- _Selected excerpt_:
We make preparations for Jesus Christ by removing any obstacles that would prevent him from coming into our hearts.
Illus. When guests come into our homes, we usually prepare. We dust, mop, sweep, vacuum, straighten the pictures, tidy the shelves, shake out the rugs, put out fresh towels, and fresh sheets on the bed, set the table for dinner, cook a nice meal. Why?
To give the best welcome we can! To say, “You are an honored guest!”
Jesus Christ comes to take up residence in our lives. Born as a baby in humble, exalted to the right hand of God the Father, he waits for us to invite him into our hearts as Savior and Lord.
3. Until we sorrowfully change our sinful habits, we are not ready for the Lord to come.
Until we repent, we have not prepared our hearts for him.
TRANSITION: Why does the voice cry out? It tells us we have to make some preparations. Now that we know where and why, let’s ask what. What does the voice promise?
III. WHAT THE VOICE PROMISES
A. We will see God’s glory revealed
1. God promises that the sign of his presence and power will be visible and experienced in Jerusalem once again.
The day is coming, the prophet says, when God will walk among you.
2. This is an event that “all mankind together will see.”
It’s nothing secret. Nothing hidden. The Word of God has preserved the record of these events forever. The voice cries out. . .
B. Jesus Christ is coming!
1. The Christmas season is upon us again with the reminder that we celebrate the coming of the Christ child in Bethlehem.
We see the glory of God, we know of His presence among us through his son Jesus Christ. The people long ago we told to be prepared. Make highway in the desert. Prepare your hearts through repentance. He’s coming!
And Christmas is coming again this year too. A time to again welcome Christ as the King of King and Lord of Lords. A time to welcome him by having made preparations.
But unfortunately, many of us spend a very disproportionate amount of time preparing our houses with decorations inside and out, preparing our gift lists and holiday shopping items, wrapping them up just so, preparing our meals and Christmas cookies so that everything’s nice.
A very disproportionate amount of time that is, to what we do with our hearts, making them ready for Jesus Christ to live there by his Spirit in a way that’s ever new.
It almost makes me think of what Jesus said about the Pharisees: “Woe to you, teachers of the law and Pharisees, you hypocrites! You are like whitewashed tombs, which look beautiful on the outside but on the inside are full of dead men’s bones and everything unclean.” (Mt. 23:27)

- _Given entries_:

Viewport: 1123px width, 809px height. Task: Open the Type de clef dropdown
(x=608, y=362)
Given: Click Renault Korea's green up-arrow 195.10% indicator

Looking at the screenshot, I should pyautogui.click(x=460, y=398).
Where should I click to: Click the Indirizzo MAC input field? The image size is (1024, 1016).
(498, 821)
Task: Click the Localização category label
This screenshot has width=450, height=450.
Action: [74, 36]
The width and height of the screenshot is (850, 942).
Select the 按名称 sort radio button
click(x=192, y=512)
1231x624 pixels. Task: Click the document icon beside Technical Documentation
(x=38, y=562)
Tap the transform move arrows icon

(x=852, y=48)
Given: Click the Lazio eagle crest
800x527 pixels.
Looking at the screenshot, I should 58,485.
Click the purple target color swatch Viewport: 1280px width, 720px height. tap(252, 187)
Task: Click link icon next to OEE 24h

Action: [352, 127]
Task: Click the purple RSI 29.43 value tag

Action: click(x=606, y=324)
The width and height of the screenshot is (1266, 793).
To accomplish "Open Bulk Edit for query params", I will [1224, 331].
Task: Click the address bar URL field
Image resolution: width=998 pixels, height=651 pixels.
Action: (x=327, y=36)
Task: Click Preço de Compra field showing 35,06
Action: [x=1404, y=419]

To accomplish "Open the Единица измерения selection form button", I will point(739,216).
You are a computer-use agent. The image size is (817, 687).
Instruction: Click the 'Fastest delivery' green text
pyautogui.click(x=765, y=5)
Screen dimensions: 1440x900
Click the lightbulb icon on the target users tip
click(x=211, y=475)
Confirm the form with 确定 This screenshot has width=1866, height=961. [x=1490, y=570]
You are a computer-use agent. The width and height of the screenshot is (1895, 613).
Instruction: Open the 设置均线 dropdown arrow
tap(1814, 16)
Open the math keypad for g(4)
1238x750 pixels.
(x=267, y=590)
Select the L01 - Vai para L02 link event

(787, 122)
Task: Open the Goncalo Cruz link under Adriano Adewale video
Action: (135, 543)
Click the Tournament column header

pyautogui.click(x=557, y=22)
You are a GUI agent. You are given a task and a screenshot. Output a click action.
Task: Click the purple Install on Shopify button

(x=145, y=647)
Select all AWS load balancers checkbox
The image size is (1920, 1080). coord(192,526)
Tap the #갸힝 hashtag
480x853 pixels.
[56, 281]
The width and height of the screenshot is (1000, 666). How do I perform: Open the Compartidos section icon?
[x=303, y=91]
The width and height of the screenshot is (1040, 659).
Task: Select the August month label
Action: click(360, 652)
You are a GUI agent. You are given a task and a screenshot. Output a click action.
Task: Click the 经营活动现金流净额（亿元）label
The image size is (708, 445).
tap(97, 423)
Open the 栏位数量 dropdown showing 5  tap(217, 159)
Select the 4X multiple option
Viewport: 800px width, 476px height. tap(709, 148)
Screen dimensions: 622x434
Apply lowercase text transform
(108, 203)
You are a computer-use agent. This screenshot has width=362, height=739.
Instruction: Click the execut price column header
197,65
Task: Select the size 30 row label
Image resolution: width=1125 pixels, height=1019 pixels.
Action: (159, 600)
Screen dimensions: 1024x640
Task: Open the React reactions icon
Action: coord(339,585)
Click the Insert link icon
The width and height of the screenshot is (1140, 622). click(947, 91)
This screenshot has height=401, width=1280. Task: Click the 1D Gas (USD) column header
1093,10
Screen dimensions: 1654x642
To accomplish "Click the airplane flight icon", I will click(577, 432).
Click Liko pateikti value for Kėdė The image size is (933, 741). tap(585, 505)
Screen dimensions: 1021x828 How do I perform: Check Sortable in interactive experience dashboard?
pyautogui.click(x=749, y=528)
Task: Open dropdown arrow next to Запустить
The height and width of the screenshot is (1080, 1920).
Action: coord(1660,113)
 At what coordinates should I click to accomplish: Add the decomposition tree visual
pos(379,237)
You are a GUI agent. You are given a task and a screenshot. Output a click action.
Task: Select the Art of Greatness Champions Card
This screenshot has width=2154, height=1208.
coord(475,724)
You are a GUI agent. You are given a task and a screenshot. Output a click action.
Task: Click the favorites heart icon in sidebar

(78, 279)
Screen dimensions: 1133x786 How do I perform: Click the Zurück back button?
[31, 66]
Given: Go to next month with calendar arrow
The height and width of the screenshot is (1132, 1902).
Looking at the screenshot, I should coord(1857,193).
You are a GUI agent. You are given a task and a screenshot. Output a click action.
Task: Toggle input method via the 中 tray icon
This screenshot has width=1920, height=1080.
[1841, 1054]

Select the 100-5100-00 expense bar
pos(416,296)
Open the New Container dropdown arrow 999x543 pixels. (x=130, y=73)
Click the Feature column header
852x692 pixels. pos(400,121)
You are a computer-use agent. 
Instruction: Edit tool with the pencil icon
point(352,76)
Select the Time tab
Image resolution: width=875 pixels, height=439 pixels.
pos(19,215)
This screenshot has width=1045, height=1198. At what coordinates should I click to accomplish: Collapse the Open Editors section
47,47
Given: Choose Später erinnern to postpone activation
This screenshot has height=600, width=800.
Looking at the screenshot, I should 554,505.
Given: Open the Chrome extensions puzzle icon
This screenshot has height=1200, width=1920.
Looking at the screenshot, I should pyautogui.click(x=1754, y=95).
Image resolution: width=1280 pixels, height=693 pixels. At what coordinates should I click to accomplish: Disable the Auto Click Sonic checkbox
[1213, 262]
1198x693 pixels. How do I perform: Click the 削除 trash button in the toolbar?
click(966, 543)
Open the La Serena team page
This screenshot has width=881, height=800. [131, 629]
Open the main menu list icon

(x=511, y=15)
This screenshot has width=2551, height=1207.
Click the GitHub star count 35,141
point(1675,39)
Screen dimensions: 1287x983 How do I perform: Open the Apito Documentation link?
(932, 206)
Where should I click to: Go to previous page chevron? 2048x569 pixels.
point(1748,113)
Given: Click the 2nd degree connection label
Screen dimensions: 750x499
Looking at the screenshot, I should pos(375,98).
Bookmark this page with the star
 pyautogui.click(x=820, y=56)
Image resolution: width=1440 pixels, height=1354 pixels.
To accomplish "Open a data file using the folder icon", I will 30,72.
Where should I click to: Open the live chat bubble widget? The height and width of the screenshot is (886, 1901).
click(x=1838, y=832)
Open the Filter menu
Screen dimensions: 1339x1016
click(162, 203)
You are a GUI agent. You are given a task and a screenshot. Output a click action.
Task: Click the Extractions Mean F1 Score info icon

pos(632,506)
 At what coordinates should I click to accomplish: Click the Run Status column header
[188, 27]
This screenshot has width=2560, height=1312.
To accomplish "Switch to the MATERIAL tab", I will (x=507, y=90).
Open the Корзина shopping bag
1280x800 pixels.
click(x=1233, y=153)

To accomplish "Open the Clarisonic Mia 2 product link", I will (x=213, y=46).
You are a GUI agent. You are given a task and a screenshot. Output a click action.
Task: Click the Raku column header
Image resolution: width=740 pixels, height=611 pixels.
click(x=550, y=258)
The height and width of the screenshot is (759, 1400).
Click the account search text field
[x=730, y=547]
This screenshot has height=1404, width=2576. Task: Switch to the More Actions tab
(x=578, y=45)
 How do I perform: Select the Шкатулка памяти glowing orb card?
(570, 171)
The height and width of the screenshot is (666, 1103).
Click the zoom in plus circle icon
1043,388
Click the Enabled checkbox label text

- _Objective_: Translate this sentence from the sermon outline above into Spanish: "Until we repent, we have not prepared our hearts for him."

- _Task result_: Hasta que nos arrepintamos, no hemos preparado nuestros corazones para él.